While Nassau County has been mostly devoid of snowfall this winter, temperatures have dropped of late, leading weather-savvy residents to believe that the first snowfall of 2012 may be coming sooner rather than later.
And when that day comes, South Shore residents will be left with the grueling task of shoveling snow off their stoops, sidewalks and driveways. Determined to finish the task as quickly as possible, many people ignore proper shoveling techniques, leading to muscle strain and back pain. Fortunately, local chiropractors are offering tips on how to avoid discomfort while shoveling snow.
Richard Seibert, a Merrick chiropractor with a practice on Merrick Avenue, said that while most individuals tend to exercise their extremities, such as arms and legs, on a regular basis, they might forget to exercise their cores, especially their backs, which is the part of the body that becomes most affected while shoveling snow.
“So when you go to call on [little-used muscle groups], they may not be there to serve you,” said Seibert. “What happens is the vertebrae sub-block, they pinch nerve roots, can compress discs, and that leads to really painful low-back conditions.”

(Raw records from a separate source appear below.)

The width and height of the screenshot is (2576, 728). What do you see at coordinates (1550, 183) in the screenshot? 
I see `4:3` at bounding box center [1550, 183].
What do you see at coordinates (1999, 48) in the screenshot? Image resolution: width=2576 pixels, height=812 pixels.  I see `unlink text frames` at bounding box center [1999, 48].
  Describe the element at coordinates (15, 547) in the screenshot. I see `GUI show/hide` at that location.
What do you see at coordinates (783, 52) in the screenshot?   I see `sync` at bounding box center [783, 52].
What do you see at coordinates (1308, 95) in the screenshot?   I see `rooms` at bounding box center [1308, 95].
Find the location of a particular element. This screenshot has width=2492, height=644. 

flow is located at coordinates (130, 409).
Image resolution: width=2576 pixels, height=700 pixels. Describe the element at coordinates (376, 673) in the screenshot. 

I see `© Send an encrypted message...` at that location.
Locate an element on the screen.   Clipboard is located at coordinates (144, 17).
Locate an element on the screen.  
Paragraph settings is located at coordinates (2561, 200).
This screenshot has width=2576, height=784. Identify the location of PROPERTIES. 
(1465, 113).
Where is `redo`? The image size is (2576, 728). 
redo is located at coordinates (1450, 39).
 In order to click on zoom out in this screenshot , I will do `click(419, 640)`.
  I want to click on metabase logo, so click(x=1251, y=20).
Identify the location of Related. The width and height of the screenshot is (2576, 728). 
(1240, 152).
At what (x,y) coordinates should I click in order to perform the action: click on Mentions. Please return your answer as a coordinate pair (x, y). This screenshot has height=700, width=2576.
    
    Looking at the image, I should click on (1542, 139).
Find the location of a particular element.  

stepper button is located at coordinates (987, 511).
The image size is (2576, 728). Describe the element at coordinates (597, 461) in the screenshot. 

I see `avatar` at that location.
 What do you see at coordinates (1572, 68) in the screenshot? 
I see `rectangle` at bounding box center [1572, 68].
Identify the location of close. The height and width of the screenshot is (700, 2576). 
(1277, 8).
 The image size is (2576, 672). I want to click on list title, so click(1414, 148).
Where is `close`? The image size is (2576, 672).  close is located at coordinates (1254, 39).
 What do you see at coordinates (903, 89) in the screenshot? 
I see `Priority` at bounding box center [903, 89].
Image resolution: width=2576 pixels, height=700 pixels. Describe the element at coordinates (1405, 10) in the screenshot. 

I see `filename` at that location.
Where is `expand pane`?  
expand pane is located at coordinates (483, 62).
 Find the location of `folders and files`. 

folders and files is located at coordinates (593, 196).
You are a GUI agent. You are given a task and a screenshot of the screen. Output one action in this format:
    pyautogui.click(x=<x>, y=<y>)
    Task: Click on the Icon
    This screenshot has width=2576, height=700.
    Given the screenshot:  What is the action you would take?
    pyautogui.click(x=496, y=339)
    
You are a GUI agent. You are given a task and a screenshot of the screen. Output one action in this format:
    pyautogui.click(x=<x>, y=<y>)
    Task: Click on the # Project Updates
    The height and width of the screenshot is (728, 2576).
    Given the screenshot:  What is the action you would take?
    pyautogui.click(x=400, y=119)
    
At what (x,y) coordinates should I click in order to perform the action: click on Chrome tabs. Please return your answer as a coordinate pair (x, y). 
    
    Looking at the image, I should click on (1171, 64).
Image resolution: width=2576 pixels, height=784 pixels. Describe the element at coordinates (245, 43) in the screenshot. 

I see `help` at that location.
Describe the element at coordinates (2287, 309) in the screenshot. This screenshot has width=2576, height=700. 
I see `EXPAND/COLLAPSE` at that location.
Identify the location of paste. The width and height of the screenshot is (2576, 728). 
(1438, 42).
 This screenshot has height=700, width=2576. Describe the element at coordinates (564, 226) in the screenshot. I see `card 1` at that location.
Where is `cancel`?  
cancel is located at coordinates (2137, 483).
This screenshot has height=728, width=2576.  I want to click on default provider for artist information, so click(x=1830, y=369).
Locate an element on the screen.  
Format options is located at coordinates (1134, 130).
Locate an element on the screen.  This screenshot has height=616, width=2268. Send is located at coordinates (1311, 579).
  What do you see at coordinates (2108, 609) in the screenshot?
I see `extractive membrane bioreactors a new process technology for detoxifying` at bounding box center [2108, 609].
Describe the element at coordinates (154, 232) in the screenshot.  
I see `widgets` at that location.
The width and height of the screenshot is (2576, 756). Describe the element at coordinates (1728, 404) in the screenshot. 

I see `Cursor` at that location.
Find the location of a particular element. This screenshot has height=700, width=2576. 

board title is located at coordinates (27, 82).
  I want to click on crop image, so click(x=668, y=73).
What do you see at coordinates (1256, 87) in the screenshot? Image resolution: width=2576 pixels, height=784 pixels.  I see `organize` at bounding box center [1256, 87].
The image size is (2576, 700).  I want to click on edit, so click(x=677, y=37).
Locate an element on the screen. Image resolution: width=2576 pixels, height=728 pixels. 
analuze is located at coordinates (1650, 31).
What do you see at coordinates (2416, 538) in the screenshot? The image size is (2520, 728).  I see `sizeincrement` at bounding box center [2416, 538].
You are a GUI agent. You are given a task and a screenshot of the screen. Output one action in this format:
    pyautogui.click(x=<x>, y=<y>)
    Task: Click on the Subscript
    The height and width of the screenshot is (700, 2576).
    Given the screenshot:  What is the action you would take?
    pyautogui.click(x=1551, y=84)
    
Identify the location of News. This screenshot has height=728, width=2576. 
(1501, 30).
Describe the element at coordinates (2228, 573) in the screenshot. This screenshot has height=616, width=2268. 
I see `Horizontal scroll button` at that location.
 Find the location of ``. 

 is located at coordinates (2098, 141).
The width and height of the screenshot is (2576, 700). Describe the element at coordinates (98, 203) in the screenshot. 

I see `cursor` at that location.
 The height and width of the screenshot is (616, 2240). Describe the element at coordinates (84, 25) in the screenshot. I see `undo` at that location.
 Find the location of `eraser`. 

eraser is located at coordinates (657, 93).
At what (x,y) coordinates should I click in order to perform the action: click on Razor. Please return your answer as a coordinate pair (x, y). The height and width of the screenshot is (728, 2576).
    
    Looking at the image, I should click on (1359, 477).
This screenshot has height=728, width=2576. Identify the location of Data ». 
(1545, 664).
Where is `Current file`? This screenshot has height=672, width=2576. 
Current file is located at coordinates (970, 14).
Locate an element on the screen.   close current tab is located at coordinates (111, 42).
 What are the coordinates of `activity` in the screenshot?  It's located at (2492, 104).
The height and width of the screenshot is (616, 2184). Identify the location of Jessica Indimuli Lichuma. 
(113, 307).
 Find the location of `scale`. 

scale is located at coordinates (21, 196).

Another tip, said Dana Weissman Timmins, a Bellmore chiropractor with an office on Bedford Avenue., is to remember to properly stretch before shoveling snow. “As with any good workout, you have to do a warm-up first,” said Weissman Timmins. “When you’re outside, and the temperatures are freezing, it can really wreak havoc on your joints.”
Remaining hydrated is also important, even in the cold weather. “It doesn’t matter if it’s 10 degrees or if it’s 100 degrees outside,” said Weissman Timmins.
Avoiding coffee and nicotine before shoveling could help prevent injuries as well. “They’re stimulants, so they can cause your blood vessels to constrict, and that puts more pressure on your heart, delivering less blood to your muscles,” said Weissman Timmins.
She emphasized the importance of bending the knees and lifting with the legs, as opposed to lifting from the back. Also, keeping your feet shoulder-length apart and maintaining balance takes stress off the spine.